Totally! Too often console makers went with wacky things that developers didn't know how to get performance out of. Though that sanity was short-lived for Sony. The PlayStation 2 was a complex design that was a pain for developers.

As much of a success as the PS2 was, it probably left the door open for Microsoft. The Xbox had a normal x86 processor and normal Nvidia GPU (and the GameCube had a normal PowerPC/ATI GPU combo). The PS2 was a huge success, but I think a lot of it was built off the momentum of the PS1, the fact that it was backward compatible, and its DVD player. If the PS2 had been Sony's first console, they probably would have lost. Developers would have considered it a pain to develop for and Microsoft would have had a more powerful Xbox with an easier development platform.

I think the PS2 does show that developers will accommodate (if hate) wacky-ass designs if there's momentum. However, Sega had killed their momentum with the Sega CD and 32X with both developers and gamers so the Saturn's wacky design was the final nail in the coffin. Atari had been out of the console game for nearly a decade when they launched the Jaguar so they also did't have the momentum.

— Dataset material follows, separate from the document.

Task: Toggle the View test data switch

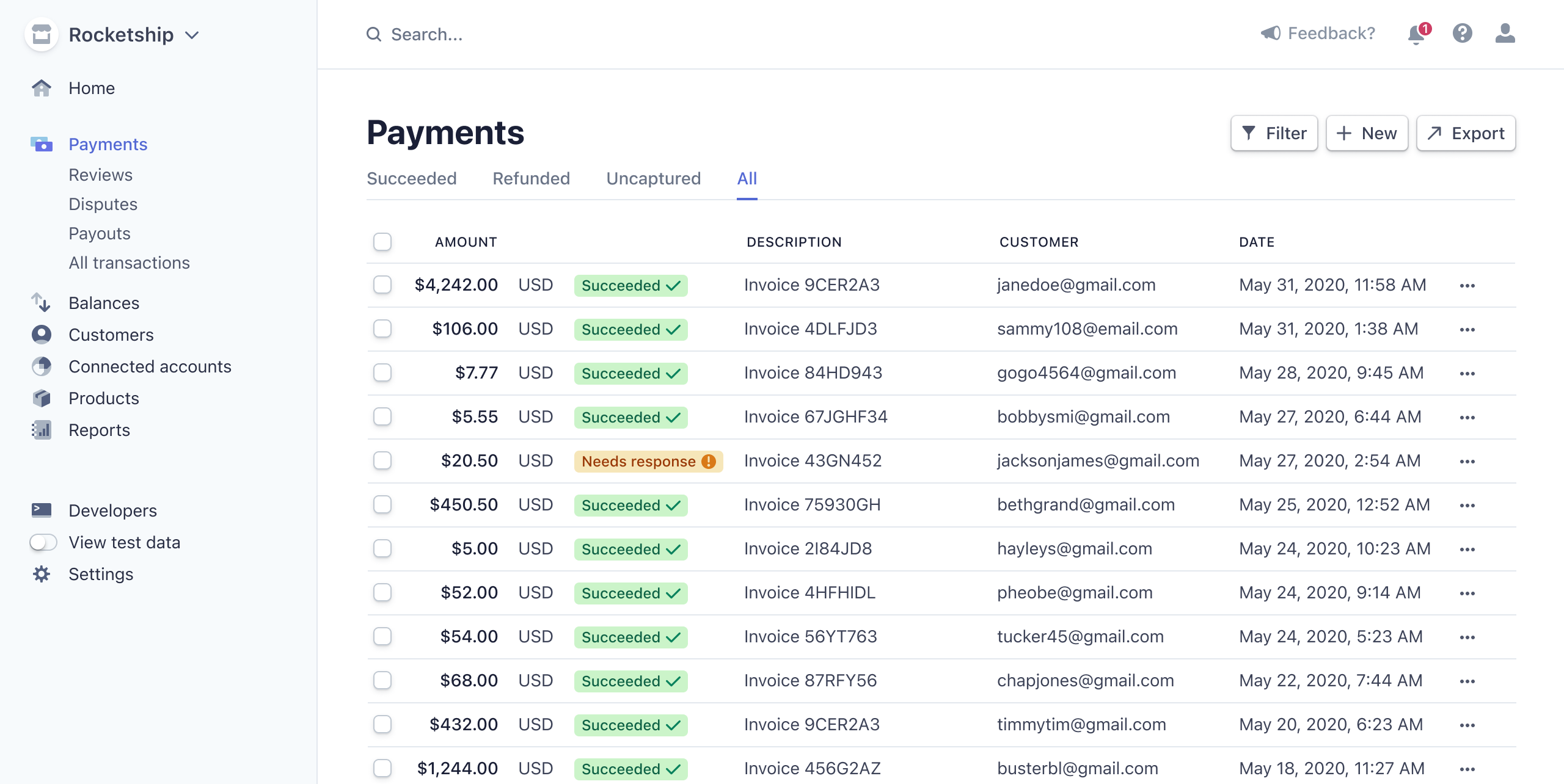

The PS2 was a bit pushed by momentum. Developers knew that gamers would buy it because Sony's brand in gaming was amazing at the time and it offered a DVD player so they put up with it.

> If the PS2 had been Sony's first console, they probably would have lost

I disagree. The PS2 had a year head start, a solid early lineup, and a built-in DVD player (this was huge). The XBox also had little traction in Japan, not just from a consumer perspective but a developer perspective as well. It certainly would have been a closer race had the two consoles released at the same time though.

What the GP is saying is if the PS2, with its weird architecture, was Sony's first console it may not have been successful. By the release of the PS2 the PS1 had a number of successful second and third party franchises. Third party devs were willing to invest in making PS2 games because they had five years of profits on the PS1 and a good relationship with Sony.

It took several years for third party devs to get maximum performance out of the PS2. Not that early PS2 games were bad but there's a marked difference between the early games and ones made after devs figured out how to better use the PS2's SIMD units and take better advantage of the GPU.

If Sony didn't have six years of history with the PS1 I don't think they could have gotten the level of third party support the PS2 actually had. Devs would have looked at the PS2 and had no confidence Sony would execute on dev support.

"It took several years for third party devs to get maximum performance out of the PS2"

Yes, but the same could be said for almost any console ever made.